# [PROBLEM]
The full listing, returned exactly and free of pictures, is the expected answer.
________________________
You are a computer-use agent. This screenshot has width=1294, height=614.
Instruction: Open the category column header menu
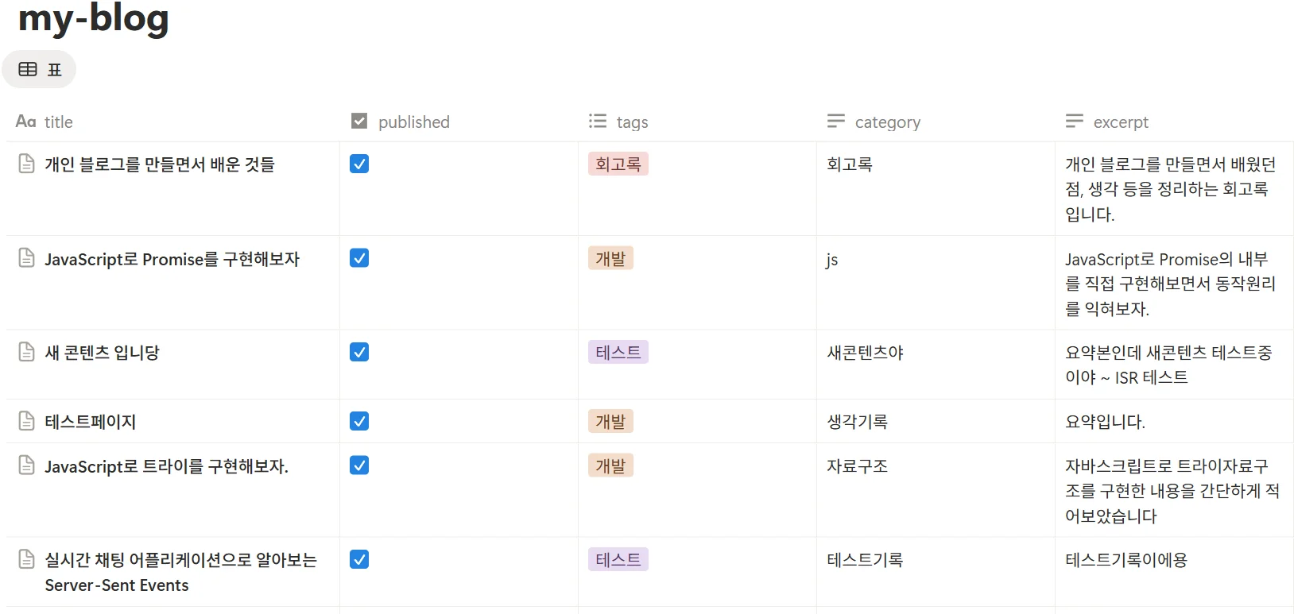click(x=887, y=122)

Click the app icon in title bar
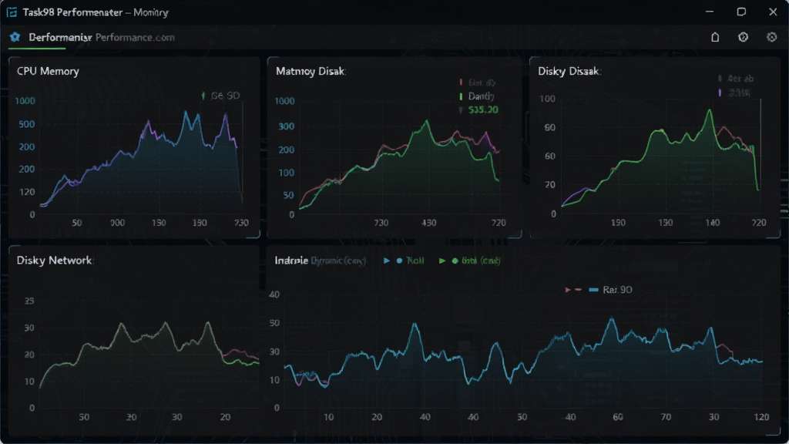click(x=12, y=12)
________________________
# [RESULT OF THIS TASK]
You are a computer-use agent. This screenshot has width=1294, height=614.
Instruction: Open the category column header menu
click(x=887, y=122)

Click the app icon in title bar
click(x=12, y=12)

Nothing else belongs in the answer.